2 Penembakan Massal Guncang AS, Trump: Tak Ada Tempat untuk Kebencian di AS!
WASHINGTON, iNews.id - Presiden Donald Trump mengatakan kebencian tidak memiliki tempat di Amerika Serikat (AS), setelah dua penembakan massal menewaskan 29 orang di negara itu.
Sebanyak 20 orang ditembak mati saat berbelanja di Walmart yang ramai di El Paso, Texas, pada Sabtu (3/8) pagi, dan sembilan lainnya di luar bar di distrik klub malam yang populer di Dayton, Ohio, hanya 13 jam kemudian.
"Benci tidak punya tempat di negara kita," kata Trump, seperti dilaporkan AFP, Senin (5/8/2019).
Dia menyebut sakit mental menjadi penyebab pembantaian itu.
"Ini juga merupakan masalah penyakit mental jika Anda melihat kedua kasus itu," ujar presiden AS itu.
"Mereka benar-benar orang sakit mental yang sangat, sangat serius," katanya, kendati belum ada laporan polisi yang mengonfirmasi hal ini.
"Kita harus menghentikannya. Ini telah berlangsung bertahun-tahun, dan bertahun-tahun di negara kita," tandas Trump.
Di Texas, 26 orang terluka, dan di Ohio, 27 orang dilaporkan terluka.

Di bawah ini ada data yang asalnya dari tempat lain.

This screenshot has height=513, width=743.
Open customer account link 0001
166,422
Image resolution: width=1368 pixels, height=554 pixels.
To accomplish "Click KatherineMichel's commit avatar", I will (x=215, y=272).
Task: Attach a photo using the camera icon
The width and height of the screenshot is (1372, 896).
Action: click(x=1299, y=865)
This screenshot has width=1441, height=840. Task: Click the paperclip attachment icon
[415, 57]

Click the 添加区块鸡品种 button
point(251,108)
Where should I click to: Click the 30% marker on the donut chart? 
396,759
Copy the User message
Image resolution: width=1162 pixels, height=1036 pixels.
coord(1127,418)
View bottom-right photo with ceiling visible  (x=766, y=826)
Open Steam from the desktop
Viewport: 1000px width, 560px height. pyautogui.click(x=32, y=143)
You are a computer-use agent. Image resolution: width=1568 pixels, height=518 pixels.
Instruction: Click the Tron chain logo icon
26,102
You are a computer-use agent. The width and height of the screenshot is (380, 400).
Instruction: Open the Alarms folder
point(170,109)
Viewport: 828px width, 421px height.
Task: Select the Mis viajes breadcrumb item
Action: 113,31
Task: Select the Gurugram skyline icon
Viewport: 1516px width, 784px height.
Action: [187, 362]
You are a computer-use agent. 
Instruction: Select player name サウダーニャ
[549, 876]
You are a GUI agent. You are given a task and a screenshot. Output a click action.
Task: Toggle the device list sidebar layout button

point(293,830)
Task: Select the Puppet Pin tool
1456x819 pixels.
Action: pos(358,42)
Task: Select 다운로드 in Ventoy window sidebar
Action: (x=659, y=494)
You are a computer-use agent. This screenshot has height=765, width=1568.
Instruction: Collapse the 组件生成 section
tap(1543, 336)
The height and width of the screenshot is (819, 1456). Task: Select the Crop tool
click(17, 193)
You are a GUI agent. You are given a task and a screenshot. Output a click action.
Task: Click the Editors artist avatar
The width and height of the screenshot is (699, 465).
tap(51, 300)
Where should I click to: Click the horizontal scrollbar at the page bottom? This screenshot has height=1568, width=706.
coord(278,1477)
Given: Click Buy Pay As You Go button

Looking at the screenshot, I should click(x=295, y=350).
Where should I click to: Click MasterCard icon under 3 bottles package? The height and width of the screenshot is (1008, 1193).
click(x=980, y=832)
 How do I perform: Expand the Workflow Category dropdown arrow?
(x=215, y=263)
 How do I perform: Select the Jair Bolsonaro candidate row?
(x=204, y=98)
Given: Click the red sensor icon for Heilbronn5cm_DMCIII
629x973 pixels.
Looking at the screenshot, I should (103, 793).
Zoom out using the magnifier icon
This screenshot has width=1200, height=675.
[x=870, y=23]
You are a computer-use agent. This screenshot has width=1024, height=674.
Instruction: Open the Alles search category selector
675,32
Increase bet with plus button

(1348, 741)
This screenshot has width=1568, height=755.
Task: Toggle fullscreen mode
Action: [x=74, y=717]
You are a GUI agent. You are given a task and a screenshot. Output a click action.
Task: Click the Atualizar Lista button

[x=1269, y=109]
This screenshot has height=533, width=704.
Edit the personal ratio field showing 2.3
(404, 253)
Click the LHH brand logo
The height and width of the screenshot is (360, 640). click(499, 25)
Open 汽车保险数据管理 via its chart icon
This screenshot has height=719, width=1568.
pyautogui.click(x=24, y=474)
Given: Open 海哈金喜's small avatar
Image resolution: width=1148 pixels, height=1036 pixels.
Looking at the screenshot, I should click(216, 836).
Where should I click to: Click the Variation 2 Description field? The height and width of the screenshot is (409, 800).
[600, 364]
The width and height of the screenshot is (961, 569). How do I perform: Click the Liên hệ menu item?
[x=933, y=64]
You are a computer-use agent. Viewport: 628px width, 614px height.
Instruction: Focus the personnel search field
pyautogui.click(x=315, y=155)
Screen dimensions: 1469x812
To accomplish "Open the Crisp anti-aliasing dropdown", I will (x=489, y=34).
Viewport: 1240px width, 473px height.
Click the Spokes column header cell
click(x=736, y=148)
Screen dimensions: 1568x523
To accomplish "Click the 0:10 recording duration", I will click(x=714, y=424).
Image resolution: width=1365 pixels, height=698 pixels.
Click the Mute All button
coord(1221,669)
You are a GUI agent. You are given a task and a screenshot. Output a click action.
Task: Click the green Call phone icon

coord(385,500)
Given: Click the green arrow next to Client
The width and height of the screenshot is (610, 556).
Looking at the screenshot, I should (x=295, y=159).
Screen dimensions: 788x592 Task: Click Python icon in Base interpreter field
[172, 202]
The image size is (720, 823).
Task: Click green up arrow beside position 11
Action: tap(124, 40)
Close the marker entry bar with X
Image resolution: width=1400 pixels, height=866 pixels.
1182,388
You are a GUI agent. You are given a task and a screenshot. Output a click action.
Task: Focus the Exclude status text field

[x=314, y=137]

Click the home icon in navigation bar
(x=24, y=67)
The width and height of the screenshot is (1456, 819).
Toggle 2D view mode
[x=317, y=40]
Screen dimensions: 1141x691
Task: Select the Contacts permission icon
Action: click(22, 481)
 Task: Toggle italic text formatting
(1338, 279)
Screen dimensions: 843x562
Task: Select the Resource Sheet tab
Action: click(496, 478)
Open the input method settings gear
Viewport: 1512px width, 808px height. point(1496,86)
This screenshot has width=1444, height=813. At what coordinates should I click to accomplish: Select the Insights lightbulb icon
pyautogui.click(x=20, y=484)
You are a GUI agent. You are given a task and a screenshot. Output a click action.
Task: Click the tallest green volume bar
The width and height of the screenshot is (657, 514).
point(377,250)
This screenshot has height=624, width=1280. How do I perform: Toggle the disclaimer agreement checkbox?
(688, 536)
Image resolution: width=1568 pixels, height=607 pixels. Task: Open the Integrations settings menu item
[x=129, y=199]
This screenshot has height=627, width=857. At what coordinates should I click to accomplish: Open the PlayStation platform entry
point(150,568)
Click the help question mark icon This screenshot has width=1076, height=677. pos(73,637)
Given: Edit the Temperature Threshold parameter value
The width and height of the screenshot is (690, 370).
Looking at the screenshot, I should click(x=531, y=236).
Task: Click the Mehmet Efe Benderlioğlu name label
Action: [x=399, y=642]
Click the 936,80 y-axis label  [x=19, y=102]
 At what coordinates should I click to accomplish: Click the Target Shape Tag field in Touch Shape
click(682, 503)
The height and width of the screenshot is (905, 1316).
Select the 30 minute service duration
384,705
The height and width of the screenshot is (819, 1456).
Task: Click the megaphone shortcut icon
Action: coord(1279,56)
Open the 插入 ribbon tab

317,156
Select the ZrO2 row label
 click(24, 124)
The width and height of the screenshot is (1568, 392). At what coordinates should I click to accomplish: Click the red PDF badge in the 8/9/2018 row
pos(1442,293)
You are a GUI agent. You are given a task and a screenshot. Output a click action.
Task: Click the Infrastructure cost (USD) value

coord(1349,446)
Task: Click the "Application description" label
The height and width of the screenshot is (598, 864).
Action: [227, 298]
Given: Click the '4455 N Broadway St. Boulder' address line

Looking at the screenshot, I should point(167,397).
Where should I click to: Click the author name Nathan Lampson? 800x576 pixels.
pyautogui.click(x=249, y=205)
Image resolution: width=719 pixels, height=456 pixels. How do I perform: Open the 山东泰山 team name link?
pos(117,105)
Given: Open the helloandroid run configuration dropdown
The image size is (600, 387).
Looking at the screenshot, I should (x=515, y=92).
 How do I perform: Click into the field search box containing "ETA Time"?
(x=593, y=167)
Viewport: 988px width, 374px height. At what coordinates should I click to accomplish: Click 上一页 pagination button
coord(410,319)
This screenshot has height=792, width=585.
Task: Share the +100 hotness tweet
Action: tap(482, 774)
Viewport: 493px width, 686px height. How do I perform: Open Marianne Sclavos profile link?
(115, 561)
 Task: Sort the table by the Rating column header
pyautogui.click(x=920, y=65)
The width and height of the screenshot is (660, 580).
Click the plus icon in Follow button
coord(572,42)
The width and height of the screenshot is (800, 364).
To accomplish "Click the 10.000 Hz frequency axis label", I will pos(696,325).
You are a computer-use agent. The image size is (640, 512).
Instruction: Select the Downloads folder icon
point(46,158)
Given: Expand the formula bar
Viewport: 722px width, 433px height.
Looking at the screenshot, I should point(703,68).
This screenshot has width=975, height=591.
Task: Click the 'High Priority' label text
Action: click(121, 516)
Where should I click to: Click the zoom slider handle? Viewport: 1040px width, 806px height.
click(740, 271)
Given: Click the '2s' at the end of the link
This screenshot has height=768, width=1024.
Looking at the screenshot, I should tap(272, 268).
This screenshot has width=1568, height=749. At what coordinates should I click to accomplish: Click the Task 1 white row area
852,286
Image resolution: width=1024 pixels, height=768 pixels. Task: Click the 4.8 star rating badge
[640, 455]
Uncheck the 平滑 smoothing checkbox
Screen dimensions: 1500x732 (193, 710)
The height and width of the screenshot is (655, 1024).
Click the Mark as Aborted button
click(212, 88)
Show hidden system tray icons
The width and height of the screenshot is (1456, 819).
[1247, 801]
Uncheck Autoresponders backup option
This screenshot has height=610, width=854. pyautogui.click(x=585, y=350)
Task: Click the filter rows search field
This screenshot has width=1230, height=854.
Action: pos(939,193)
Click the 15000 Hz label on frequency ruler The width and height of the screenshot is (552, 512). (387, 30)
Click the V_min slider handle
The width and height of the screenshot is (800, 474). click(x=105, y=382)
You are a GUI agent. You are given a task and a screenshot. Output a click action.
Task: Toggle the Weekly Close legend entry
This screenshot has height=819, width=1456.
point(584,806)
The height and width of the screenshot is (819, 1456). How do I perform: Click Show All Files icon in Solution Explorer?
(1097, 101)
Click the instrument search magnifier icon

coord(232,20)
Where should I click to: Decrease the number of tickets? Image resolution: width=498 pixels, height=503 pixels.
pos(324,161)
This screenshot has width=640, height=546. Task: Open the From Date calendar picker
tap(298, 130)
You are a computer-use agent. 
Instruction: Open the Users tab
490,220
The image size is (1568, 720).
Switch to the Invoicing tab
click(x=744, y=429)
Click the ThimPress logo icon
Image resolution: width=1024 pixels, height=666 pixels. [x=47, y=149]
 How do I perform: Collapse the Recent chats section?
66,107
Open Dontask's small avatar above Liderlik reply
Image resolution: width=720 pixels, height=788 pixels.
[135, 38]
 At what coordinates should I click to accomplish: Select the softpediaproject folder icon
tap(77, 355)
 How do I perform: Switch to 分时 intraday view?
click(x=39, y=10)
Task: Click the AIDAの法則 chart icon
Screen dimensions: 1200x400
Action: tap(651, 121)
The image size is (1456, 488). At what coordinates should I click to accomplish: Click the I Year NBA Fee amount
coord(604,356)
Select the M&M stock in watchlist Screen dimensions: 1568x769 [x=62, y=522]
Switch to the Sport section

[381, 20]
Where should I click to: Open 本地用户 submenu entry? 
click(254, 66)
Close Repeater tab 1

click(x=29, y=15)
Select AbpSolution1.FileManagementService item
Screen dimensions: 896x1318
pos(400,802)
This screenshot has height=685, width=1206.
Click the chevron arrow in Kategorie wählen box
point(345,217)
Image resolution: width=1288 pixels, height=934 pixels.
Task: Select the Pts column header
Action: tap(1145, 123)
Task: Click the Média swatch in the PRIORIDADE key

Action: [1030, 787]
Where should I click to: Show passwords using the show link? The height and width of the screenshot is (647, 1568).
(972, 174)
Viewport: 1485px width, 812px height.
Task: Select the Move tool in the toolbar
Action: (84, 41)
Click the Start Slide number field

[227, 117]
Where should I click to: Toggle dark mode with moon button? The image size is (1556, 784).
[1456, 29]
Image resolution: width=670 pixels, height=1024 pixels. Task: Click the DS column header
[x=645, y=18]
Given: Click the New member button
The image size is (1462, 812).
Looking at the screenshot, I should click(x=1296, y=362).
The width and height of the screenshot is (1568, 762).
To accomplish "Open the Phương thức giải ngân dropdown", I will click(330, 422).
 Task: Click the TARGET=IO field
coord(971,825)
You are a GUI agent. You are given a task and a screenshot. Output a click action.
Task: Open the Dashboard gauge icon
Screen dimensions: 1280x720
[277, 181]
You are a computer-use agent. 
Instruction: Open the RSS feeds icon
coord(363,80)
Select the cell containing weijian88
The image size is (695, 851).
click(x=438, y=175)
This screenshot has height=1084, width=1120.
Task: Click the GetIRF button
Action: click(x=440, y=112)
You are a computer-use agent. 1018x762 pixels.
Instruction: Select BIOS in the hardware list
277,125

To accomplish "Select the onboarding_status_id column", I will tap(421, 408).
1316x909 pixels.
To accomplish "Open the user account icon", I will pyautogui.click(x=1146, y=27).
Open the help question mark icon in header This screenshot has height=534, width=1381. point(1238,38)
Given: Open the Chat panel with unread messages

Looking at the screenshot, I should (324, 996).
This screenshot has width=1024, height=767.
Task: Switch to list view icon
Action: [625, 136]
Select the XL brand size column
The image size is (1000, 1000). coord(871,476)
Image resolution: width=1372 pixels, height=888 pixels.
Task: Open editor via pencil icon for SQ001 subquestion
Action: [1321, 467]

Di Ohio, penembak tewas dalam waktu sekitar 30 detik oleh polisi yang berpatroli di dekat situ; mencegah jatuhnya korban jiwa yang bisa berkali-kali lipat.
Kepala Kepolisian Dayton Richard Biehl mengatakan pria bersenjata yang ditembak mengenakan topeng dan rompi anti-peluru dan membawa senapan serbu yang dilengkapi dengan magazines 100-putaran.
"Anda bisa melihat mayat-mayat itu benar-benar mulai jatuh dan kami tahu itu lebih besar dari sekadar baku tembak," ujar Anthony Reynolds, yang berada di luar bar Dayton ketika penembakan dimulai, kepada NBC News.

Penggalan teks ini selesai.